╔══

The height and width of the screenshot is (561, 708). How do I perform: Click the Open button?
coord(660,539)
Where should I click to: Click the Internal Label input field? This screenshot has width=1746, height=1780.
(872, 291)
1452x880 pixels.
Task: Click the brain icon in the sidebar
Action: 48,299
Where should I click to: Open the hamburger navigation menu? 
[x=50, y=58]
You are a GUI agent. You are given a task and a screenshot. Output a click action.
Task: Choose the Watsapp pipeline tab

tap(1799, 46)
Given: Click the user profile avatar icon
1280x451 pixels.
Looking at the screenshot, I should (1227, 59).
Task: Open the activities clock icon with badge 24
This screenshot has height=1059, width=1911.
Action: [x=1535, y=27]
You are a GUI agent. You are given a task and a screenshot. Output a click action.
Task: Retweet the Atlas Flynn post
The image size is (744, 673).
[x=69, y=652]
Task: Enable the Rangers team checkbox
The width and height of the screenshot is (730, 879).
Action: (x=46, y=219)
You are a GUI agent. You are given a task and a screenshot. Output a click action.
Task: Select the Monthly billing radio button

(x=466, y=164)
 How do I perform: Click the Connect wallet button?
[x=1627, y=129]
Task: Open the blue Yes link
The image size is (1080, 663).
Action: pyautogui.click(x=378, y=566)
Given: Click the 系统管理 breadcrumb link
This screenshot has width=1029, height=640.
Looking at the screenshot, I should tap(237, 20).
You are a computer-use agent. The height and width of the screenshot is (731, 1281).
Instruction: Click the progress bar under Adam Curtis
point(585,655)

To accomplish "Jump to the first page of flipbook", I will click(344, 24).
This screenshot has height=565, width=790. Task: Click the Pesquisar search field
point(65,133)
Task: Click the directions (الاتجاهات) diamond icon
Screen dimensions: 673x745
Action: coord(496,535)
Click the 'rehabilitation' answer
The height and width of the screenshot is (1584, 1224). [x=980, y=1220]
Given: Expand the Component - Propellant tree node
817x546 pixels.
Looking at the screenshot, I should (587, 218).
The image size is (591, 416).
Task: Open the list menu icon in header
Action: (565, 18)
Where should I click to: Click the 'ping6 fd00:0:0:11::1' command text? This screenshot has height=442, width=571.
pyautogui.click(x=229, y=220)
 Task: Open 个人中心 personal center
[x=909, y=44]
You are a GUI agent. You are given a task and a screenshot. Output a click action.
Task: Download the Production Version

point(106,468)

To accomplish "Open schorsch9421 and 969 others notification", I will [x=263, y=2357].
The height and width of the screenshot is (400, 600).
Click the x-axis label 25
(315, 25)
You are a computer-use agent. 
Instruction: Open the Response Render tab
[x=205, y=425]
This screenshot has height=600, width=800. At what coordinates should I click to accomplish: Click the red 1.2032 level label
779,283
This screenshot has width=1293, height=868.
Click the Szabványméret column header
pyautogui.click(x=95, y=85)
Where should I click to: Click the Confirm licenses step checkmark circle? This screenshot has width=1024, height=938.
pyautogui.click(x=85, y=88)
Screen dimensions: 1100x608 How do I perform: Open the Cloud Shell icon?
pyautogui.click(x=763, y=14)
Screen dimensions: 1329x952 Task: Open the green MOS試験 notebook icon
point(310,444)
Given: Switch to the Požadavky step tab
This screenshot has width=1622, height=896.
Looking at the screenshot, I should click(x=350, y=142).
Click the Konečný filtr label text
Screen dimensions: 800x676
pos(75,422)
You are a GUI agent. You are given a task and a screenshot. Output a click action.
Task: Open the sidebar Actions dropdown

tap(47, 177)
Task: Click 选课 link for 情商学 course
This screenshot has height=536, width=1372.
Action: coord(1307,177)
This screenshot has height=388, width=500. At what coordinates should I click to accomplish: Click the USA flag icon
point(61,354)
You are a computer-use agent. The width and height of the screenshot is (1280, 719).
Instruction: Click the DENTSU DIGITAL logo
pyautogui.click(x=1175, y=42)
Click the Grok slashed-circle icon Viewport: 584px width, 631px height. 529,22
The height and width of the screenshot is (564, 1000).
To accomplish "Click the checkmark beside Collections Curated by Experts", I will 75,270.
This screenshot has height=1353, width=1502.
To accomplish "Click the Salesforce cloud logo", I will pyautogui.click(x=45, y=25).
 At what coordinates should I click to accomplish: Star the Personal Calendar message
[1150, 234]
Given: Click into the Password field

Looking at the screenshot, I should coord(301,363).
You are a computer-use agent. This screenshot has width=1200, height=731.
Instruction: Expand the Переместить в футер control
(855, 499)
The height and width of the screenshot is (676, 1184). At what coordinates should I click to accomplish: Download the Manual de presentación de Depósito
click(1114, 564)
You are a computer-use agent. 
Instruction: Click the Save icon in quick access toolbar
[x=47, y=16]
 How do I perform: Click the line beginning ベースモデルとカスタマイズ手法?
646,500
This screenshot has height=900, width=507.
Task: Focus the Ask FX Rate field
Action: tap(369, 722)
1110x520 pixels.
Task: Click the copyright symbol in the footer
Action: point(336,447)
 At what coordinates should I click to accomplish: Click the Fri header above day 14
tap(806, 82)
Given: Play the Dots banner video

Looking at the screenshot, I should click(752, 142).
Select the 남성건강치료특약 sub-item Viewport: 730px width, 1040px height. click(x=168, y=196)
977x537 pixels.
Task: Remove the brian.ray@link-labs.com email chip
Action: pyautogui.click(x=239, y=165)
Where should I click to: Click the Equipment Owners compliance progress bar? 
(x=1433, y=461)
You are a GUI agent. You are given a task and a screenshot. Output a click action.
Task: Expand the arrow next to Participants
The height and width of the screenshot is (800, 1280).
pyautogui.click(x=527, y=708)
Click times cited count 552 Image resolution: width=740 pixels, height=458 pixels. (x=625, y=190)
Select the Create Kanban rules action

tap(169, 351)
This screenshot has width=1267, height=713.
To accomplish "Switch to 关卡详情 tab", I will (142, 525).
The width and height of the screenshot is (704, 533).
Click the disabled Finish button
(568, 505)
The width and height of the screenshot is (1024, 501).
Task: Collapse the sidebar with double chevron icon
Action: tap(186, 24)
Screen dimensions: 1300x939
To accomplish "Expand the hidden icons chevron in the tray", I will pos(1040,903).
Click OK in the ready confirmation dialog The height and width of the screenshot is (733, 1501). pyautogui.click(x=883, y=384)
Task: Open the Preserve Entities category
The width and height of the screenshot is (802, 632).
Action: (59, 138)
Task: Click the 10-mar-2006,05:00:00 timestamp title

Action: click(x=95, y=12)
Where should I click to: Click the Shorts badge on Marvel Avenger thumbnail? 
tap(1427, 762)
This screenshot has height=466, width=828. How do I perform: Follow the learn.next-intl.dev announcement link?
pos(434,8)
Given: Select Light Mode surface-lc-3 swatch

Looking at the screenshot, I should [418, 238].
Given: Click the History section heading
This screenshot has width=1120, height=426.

╚══

> WORK REQUIRED:
Every line of the records containing the word "Switch" must appear in the answer.

> TASK RESULT:
Given: Switch to the Požadavky step tab
To accomplish "Switch to 关卡详情 tab", I will (142, 525).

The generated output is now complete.